* Input records
--*--

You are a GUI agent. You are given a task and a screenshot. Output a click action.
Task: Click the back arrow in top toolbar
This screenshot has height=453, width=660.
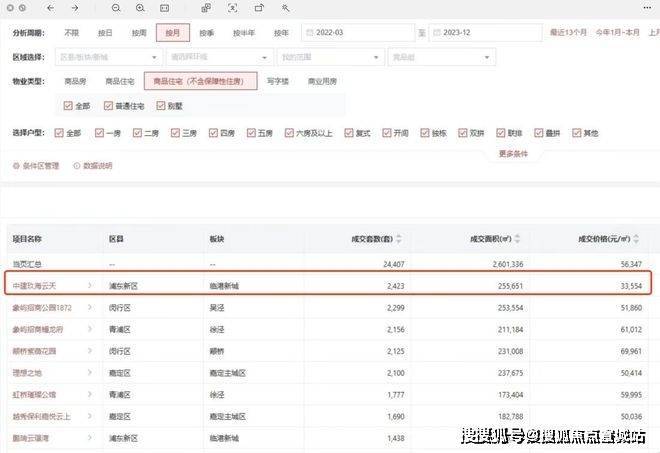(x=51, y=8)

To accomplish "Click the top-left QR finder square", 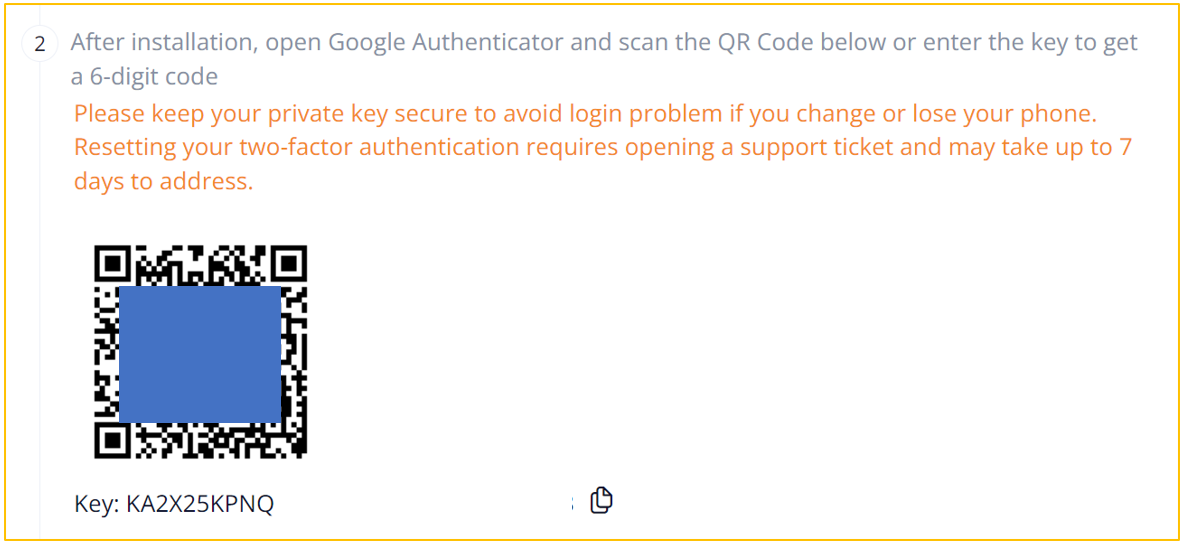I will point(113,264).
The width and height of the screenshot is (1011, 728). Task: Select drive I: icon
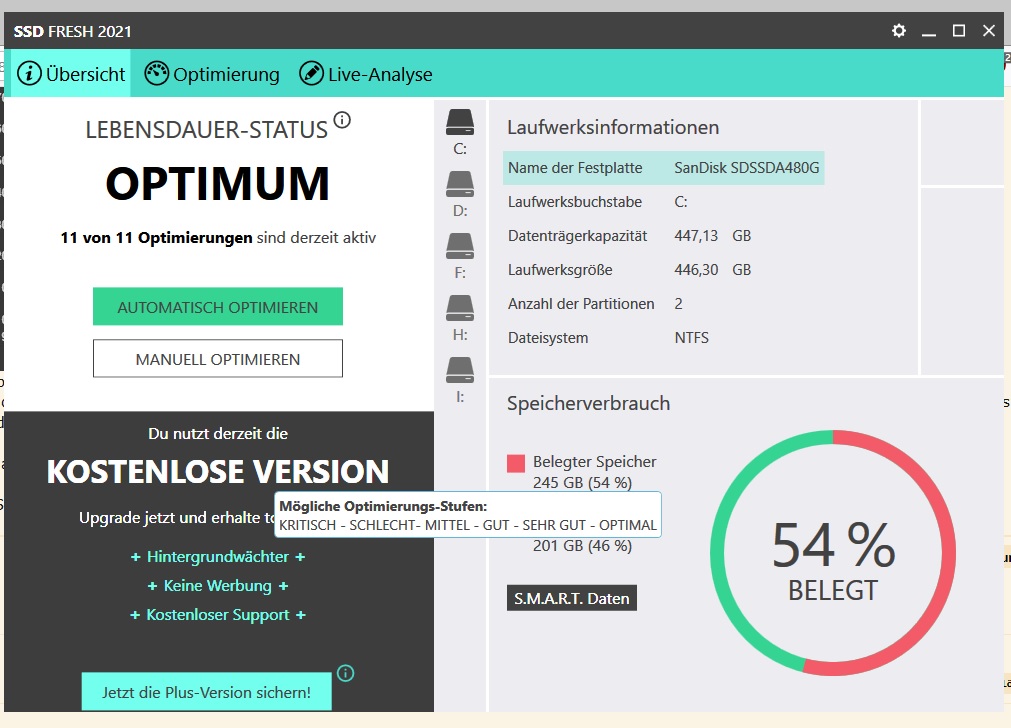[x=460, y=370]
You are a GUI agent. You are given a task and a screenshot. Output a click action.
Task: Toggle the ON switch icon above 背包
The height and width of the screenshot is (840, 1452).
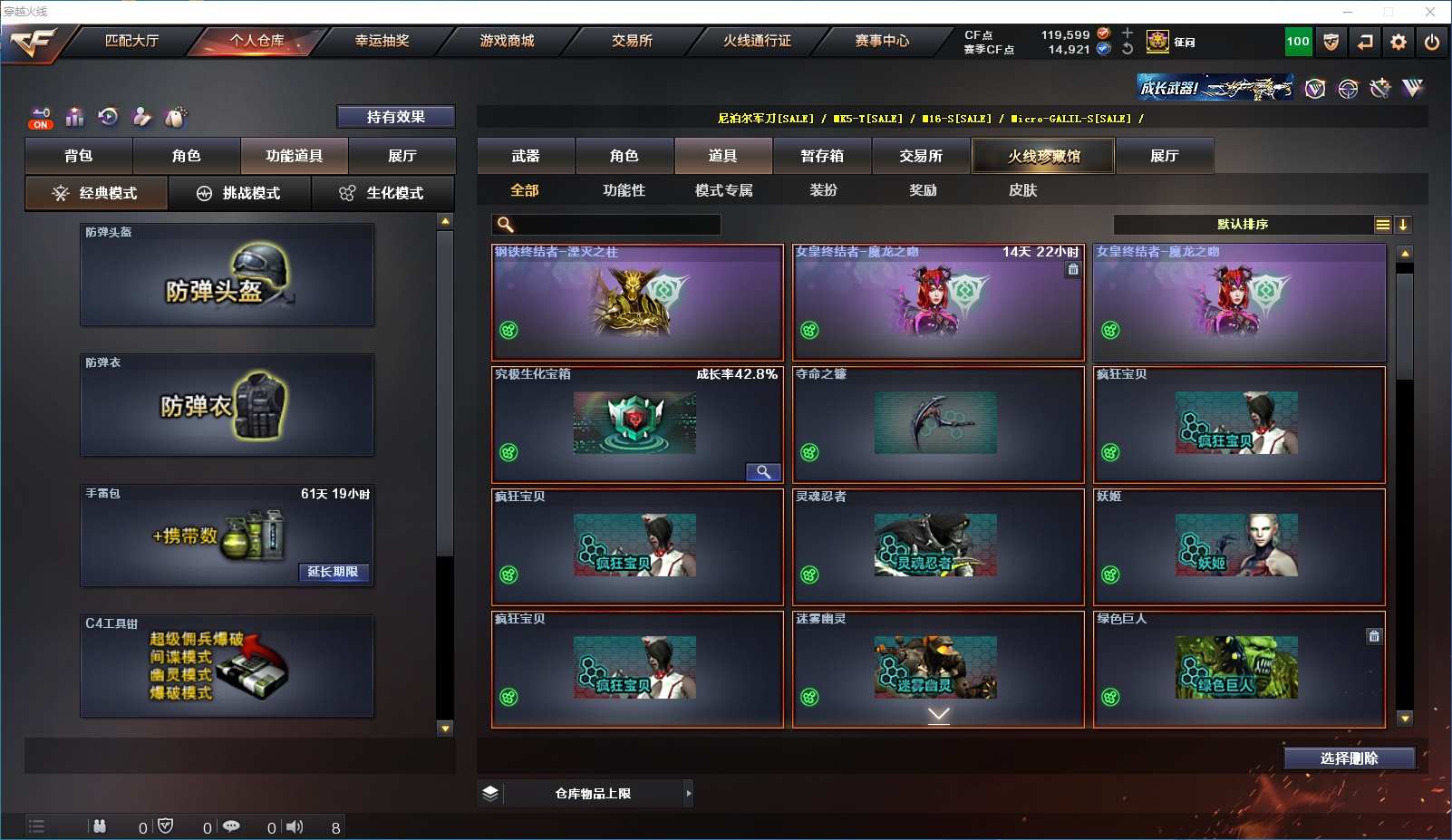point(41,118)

--*--

* Brief
Every line from the one containing "Task: Toggle the ON switch icon above 背包" through the last line of the data is to be retyped exactly, with nothing added and no pictures included.

* Output below
Task: Toggle the ON switch icon above 背包
The height and width of the screenshot is (840, 1452).
point(41,118)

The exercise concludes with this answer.